Friday, 28 September 2007

Lunch for the [deputy] landlord...

Baked beans, cottage style.

Two pork ribs, trimmed off a bit to make supper tomorrow, and a piece of smoked bacon, chopped - browned over the fire for 5 minutes or so.

Added a chopped onion, garlic, then a few minutes later, a tablespoon of brown sugar.

Opened tin of tomatoes - and sod it, the new 99p tin opener doesn't work. Curse Robert Dyas then open tin with brute force.

Add 'tin opener' to the shopping list chalked onto the mantel piece.

Added tomatoes to pan. Wiped the fine spray of tomato juice from my face. I probably look like Paul Bettany in Gangster No. 1. The tin died hard...

Added black pepper, bay leaf, majoram - no salt, salt hardens beans.

Added bowl of white beans soaked overnight and water from kettle.

Brought to boil for 10 minutes.

Now, if I had a hay-box, i'd have slid it in there and left it for 4 hours. I don't, so the pot went into the lpg stove in the back-kitchen.

Mmm - lovely smells. Time for breakfast, and a 2 hour stint at the keyboard

Only two hours work today - i'll have to do better tomorrow. Most of the day was taken up with learning to drive a landrover, then carrying stuff up to the cottage in it - an old windsor chair, a zinc chest to store food in, etc.

Home made baked beans taste remarkably like heinz, oddly enough.

Picked a pocket full of blackberries on the way home - i'm eating them with greek yogurt.
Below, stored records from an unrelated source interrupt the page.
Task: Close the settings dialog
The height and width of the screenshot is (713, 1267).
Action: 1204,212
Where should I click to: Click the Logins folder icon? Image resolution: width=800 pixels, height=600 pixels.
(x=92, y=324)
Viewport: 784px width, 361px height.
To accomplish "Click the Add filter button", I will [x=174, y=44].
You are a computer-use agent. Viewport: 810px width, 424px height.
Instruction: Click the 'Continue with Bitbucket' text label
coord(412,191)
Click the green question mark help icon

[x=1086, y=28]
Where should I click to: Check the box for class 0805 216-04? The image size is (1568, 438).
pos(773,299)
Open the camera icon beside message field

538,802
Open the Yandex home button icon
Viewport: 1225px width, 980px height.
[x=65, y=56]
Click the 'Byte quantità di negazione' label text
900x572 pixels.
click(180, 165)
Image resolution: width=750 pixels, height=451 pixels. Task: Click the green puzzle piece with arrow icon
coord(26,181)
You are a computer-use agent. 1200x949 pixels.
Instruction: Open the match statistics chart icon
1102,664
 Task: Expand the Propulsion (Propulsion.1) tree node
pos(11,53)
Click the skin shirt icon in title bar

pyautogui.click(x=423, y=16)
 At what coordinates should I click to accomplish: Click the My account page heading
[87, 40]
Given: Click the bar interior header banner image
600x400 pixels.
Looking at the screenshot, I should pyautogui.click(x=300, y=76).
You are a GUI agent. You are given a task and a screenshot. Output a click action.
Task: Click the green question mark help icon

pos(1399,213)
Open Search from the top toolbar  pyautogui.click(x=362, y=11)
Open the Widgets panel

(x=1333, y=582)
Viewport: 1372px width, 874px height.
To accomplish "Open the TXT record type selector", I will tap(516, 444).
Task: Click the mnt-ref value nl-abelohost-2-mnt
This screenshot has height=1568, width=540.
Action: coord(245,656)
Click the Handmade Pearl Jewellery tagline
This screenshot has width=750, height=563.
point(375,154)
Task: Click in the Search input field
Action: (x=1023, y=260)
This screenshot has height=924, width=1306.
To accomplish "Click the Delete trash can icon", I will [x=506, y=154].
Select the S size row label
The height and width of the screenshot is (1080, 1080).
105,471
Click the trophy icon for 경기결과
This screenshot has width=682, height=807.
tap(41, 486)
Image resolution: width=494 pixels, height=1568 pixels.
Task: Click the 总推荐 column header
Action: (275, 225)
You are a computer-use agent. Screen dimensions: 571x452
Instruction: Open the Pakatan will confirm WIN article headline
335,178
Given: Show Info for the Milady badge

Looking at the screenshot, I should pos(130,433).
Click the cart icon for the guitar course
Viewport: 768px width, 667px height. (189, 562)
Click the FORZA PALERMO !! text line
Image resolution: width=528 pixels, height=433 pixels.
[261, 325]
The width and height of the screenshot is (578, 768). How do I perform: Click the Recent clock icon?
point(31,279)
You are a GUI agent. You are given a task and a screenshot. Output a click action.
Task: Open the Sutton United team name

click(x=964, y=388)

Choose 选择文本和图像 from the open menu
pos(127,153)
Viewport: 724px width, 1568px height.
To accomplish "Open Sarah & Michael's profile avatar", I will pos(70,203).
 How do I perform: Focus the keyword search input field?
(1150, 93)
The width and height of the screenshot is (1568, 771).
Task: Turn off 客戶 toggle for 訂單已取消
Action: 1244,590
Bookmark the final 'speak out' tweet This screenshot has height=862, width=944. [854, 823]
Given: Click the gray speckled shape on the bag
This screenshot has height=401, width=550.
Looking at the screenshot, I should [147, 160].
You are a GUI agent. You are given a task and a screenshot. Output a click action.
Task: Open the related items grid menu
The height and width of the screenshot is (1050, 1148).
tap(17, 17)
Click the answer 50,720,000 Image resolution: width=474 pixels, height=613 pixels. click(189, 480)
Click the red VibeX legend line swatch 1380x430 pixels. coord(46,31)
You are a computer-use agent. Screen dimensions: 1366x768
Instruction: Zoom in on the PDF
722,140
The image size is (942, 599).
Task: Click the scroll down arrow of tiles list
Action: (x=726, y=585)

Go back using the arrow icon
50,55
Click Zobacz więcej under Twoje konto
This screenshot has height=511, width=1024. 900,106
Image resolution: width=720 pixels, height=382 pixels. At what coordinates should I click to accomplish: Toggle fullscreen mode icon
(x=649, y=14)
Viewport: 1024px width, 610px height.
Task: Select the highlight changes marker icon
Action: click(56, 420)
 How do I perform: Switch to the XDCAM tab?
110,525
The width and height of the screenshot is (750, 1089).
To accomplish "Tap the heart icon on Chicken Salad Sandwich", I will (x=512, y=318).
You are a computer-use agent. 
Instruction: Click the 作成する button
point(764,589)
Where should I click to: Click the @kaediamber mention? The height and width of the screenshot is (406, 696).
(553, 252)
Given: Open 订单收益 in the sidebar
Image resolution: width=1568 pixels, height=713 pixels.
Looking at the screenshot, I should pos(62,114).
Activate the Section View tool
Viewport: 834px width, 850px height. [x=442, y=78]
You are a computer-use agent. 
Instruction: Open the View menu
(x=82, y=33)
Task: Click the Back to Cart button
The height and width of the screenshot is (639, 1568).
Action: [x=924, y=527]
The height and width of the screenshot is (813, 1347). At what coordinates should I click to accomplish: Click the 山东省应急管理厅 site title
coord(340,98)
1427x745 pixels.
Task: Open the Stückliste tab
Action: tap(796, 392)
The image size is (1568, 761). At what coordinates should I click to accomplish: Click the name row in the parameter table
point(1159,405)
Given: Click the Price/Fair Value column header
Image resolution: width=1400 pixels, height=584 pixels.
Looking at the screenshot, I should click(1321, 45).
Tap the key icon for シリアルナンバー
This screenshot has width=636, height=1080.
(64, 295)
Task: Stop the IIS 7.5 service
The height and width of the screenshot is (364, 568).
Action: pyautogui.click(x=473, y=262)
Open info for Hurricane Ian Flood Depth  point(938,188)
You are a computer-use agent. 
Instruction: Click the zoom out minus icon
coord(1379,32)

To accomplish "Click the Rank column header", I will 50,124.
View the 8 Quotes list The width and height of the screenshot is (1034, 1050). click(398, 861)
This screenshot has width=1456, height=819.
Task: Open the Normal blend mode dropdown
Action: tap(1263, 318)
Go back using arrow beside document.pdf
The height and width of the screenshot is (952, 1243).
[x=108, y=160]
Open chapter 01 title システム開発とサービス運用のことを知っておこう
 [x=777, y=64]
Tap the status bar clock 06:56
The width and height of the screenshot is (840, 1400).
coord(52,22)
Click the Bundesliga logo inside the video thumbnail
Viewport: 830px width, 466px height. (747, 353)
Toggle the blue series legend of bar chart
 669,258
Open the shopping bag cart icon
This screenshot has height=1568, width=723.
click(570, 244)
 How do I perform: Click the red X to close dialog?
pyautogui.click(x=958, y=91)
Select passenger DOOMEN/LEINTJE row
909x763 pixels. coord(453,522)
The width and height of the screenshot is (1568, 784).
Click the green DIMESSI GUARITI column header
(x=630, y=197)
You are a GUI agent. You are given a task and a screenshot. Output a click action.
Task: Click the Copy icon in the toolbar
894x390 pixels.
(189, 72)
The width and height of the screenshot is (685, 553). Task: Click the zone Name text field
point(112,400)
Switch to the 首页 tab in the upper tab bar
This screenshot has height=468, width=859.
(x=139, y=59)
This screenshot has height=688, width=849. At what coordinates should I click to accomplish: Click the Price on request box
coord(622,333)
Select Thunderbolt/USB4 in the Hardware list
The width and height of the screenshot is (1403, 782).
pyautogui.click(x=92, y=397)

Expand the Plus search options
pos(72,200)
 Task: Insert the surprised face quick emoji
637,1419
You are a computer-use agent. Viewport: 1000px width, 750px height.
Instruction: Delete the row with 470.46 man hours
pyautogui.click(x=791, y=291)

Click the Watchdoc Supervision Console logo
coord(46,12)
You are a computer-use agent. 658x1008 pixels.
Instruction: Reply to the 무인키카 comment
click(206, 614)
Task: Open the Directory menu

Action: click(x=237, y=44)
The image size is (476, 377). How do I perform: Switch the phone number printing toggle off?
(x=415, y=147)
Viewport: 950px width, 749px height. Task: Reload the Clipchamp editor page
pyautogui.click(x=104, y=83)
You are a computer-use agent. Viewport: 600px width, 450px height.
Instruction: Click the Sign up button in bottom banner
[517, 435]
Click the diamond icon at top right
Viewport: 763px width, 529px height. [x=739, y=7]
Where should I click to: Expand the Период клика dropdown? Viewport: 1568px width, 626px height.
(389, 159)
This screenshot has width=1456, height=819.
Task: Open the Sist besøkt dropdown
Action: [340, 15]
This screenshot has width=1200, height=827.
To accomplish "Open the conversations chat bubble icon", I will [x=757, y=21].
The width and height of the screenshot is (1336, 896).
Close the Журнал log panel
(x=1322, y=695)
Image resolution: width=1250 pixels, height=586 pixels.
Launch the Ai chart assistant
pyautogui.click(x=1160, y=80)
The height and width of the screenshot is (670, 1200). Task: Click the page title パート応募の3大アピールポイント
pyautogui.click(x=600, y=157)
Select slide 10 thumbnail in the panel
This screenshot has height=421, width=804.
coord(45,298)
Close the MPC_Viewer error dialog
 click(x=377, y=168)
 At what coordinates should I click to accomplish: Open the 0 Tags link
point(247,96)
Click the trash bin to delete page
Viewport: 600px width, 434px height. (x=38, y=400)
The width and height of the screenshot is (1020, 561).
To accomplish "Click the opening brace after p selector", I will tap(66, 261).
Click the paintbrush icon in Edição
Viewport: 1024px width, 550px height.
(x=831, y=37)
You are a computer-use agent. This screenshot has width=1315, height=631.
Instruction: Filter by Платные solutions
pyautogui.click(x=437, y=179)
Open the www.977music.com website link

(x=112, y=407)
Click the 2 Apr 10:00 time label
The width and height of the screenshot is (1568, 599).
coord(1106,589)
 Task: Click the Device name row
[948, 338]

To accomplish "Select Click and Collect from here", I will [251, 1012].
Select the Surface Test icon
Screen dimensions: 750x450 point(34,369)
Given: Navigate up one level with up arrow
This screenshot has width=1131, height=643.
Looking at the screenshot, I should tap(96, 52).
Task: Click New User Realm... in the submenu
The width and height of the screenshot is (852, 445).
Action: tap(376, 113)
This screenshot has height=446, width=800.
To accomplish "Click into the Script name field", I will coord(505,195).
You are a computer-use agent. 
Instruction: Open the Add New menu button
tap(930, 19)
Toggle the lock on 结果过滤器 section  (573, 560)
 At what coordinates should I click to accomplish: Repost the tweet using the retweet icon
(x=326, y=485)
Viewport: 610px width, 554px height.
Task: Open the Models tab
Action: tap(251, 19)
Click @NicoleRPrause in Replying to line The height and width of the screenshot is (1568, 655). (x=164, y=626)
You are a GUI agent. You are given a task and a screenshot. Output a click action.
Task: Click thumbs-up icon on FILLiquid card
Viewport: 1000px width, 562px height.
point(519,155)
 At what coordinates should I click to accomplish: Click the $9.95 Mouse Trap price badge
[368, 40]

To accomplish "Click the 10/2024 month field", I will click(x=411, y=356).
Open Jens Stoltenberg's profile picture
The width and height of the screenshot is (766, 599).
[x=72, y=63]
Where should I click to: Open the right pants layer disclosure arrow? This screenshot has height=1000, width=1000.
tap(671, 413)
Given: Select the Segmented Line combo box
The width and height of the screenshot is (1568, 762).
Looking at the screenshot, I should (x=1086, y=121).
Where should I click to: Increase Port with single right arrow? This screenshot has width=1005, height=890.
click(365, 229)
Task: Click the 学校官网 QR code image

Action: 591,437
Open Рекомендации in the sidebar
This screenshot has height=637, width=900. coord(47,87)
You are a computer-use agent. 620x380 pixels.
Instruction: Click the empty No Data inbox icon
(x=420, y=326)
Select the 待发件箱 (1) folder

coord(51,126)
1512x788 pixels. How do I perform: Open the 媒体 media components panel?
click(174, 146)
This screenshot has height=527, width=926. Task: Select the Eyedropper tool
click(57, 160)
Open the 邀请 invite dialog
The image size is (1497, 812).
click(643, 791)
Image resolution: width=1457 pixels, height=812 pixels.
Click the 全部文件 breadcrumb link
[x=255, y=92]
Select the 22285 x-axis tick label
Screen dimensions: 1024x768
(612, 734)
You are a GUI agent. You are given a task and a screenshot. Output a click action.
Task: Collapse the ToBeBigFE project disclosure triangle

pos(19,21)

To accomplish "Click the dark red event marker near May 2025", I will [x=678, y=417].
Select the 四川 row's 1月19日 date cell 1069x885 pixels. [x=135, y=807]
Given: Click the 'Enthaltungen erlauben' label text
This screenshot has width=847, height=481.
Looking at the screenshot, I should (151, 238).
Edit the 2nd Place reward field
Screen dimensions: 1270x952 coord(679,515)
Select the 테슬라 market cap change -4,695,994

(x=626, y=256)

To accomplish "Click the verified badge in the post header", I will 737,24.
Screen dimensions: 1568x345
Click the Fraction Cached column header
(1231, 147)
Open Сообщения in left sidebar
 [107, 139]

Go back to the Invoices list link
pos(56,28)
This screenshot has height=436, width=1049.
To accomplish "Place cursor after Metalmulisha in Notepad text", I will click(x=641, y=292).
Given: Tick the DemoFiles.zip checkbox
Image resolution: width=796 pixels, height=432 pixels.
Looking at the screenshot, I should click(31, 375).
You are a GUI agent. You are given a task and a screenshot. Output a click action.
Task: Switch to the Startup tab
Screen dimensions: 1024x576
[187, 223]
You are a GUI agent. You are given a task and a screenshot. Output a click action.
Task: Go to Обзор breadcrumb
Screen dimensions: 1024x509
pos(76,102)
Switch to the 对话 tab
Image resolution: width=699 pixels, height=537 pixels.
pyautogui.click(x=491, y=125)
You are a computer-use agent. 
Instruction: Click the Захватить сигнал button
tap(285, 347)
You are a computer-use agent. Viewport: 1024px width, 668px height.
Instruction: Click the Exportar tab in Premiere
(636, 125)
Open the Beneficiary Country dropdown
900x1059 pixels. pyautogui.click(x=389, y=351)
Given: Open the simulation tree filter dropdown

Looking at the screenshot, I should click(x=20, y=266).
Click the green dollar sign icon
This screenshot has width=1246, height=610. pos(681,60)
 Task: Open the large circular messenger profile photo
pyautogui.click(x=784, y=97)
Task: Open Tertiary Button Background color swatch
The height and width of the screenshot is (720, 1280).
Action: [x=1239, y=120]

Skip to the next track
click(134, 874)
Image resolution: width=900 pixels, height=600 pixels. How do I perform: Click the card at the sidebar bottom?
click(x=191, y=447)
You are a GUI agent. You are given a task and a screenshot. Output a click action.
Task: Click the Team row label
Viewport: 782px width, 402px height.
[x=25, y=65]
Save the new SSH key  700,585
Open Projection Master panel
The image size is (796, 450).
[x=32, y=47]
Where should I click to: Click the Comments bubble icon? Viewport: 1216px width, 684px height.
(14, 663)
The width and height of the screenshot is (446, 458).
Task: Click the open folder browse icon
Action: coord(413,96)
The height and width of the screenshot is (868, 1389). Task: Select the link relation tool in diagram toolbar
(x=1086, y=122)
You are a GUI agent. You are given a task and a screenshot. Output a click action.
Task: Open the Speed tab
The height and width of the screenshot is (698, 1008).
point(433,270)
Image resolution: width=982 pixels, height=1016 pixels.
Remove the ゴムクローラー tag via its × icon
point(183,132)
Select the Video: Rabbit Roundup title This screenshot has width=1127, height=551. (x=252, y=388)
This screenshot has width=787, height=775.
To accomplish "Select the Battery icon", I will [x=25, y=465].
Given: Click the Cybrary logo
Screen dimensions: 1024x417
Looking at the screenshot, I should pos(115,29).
Called home to Hereford - it's still summer down there as far as the fruit is concerned.

Reading: Five Red Herrings by Dorothy L Sayers. Silly book. Nothing like as strange, funny and moving as The Nine Tailors. Just a lot of unlikable suspects and some train timetables. And almost NO Bunter...

I wonder if I should learn learn to fly-fish. There's salmon in that river..

Thursday, 27 September 2007

Bah - turns out I can post to this blog from the cottage, but not moderate or comment - so that will just have to hang on until I have babysitting duties at the bottom of the hill and can use a real computer.

Meanwhile, either:
A - it's a mild night.
B - i'm toughening up.
C - the place is finally warming through.
D - any combination of the above.

I know this to be the case as I just found myself with no clothes on while getting ready for bed. Didn't manage that when I was here in july!

The pop-pop-snap-hiss of a log fire is one of the loveliest sounds in the world. Seriously.

Just clocking off - 4 hours work on step-outline, trying to make sense of the different stories that make up the whole.

Nice egg and a pot of tea, then a few chapters of Bleak House, which i've had on the go since I got stuck overnight at JFK overnight in June.

Landlord climbing up for lunch tomorrow, so I am soaking beans.

Have to remember to borrow the sewing machine on Saturday and finish putting curtains up before I freeze.

I've cracked under the strain of living wild.

I just caught myself collecting sheeps' wool from the gate to leave out for my mice, so they won't be tempted to carry off my socks. Commit me, now.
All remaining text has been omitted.